## BEGIN Supplied data
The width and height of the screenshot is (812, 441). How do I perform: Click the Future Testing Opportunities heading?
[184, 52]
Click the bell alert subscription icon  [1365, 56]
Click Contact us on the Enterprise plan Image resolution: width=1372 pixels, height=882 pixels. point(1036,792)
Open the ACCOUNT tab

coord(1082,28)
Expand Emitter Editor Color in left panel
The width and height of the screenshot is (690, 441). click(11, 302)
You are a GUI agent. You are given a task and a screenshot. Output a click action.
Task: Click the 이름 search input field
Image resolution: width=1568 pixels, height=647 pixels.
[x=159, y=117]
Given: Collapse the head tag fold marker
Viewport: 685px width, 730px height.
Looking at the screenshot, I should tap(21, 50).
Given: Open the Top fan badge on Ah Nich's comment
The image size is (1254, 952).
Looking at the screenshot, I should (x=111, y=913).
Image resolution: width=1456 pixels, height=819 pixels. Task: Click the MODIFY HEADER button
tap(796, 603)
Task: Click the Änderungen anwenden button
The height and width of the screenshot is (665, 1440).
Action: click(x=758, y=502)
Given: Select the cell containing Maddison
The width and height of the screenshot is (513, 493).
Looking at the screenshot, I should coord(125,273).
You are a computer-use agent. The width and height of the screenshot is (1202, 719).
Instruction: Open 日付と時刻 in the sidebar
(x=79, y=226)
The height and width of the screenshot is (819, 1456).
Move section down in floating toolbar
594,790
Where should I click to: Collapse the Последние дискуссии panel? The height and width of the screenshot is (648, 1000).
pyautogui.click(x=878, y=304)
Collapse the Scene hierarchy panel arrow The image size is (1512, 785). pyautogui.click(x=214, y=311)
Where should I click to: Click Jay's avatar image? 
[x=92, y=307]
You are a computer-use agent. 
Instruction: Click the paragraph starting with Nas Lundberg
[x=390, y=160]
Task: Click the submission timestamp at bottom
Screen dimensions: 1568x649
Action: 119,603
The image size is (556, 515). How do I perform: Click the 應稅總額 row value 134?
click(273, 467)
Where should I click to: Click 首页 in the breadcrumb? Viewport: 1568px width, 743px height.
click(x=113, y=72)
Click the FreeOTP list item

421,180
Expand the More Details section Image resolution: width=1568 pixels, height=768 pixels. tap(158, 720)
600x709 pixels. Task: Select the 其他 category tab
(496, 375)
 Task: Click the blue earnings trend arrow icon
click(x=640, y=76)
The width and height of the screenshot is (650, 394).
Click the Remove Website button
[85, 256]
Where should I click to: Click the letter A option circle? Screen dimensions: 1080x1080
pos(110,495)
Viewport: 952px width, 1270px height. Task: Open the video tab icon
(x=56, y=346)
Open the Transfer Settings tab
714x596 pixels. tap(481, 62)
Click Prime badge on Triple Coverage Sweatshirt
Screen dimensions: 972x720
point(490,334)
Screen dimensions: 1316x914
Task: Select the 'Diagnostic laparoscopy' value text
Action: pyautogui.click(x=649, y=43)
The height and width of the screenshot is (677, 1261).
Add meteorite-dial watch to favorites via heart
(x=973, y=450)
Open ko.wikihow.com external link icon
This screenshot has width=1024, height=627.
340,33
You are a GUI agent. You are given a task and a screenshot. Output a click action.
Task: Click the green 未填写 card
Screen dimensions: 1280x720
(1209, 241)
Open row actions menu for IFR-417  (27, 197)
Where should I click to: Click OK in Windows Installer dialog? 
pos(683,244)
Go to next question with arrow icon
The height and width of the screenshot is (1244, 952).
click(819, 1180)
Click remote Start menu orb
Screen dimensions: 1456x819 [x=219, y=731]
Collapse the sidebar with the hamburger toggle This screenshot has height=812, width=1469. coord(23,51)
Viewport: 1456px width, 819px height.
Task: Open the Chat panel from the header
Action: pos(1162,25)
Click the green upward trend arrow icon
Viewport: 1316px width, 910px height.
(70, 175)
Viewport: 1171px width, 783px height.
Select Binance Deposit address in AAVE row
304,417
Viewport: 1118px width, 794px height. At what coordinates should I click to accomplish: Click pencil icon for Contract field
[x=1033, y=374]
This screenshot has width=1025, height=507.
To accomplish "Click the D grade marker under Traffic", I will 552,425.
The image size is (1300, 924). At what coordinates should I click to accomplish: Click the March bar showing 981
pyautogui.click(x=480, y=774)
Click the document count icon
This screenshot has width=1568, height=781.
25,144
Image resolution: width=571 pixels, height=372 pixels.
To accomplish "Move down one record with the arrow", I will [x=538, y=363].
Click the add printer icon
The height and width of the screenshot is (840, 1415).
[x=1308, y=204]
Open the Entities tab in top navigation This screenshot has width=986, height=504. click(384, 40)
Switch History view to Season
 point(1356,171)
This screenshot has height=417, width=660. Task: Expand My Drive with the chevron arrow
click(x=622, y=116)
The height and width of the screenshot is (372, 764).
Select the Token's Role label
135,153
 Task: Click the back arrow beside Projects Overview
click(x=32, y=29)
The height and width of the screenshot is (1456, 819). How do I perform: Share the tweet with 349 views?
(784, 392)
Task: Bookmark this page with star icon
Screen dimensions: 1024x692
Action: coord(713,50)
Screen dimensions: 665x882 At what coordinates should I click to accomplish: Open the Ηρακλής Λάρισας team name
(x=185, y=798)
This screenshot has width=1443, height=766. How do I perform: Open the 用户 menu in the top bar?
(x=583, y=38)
## END Supplied data
Task goal:
Give the lines starting at the one containing "Click the bell" and ending at the one containing "[x=92, y=307]", both included, as a JSON list of strings with one string per line and blank lines omitted.

Answer to the exercise:
[
  "Click the bell alert subscription icon  [1365, 56]",
  "Click Contact us on the Enterprise plan Image resolution: width=1372 pixels, height=882 pixels. point(1036,792)",
  "Open the ACCOUNT tab",
  "coord(1082,28)",
  "Expand Emitter Editor Color in left panel",
  "The width and height of the screenshot is (690, 441). click(11, 302)",
  "You are a GUI agent. You are given a task and a screenshot. Output a click action.",
  "Task: Click the 이름 search input field",
  "Image resolution: width=1568 pixels, height=647 pixels.",
  "[x=159, y=117]",
  "Given: Collapse the head tag fold marker",
  "Viewport: 685px width, 730px height.",
  "Looking at the screenshot, I should tap(21, 50).",
  "Given: Open the Top fan badge on Ah Nich's comment",
  "The image size is (1254, 952).",
  "Looking at the screenshot, I should (x=111, y=913).",
  "Image resolution: width=1456 pixels, height=819 pixels. Task: Click the MODIFY HEADER button",
  "tap(796, 603)",
  "Task: Click the Änderungen anwenden button",
  "The height and width of the screenshot is (665, 1440).",
  "Action: click(x=758, y=502)",
  "Given: Select the cell containing Maddison",
  "The width and height of the screenshot is (513, 493).",
  "Looking at the screenshot, I should coord(125,273).",
  "You are a computer-use agent. The width and height of the screenshot is (1202, 719).",
  "Instruction: Open 日付と時刻 in the sidebar",
  "(x=79, y=226)",
  "The height and width of the screenshot is (819, 1456).",
  "Move section down in floating toolbar",
  "594,790",
  "Where should I click to: Collapse the Последние дискуссии panel? The height and width of the screenshot is (648, 1000).",
  "pyautogui.click(x=878, y=304)",
  "Collapse the Scene hierarchy panel arrow The image size is (1512, 785). pyautogui.click(x=214, y=311)",
  "Where should I click to: Click Jay's avatar image? ",
  "[x=92, y=307]"
]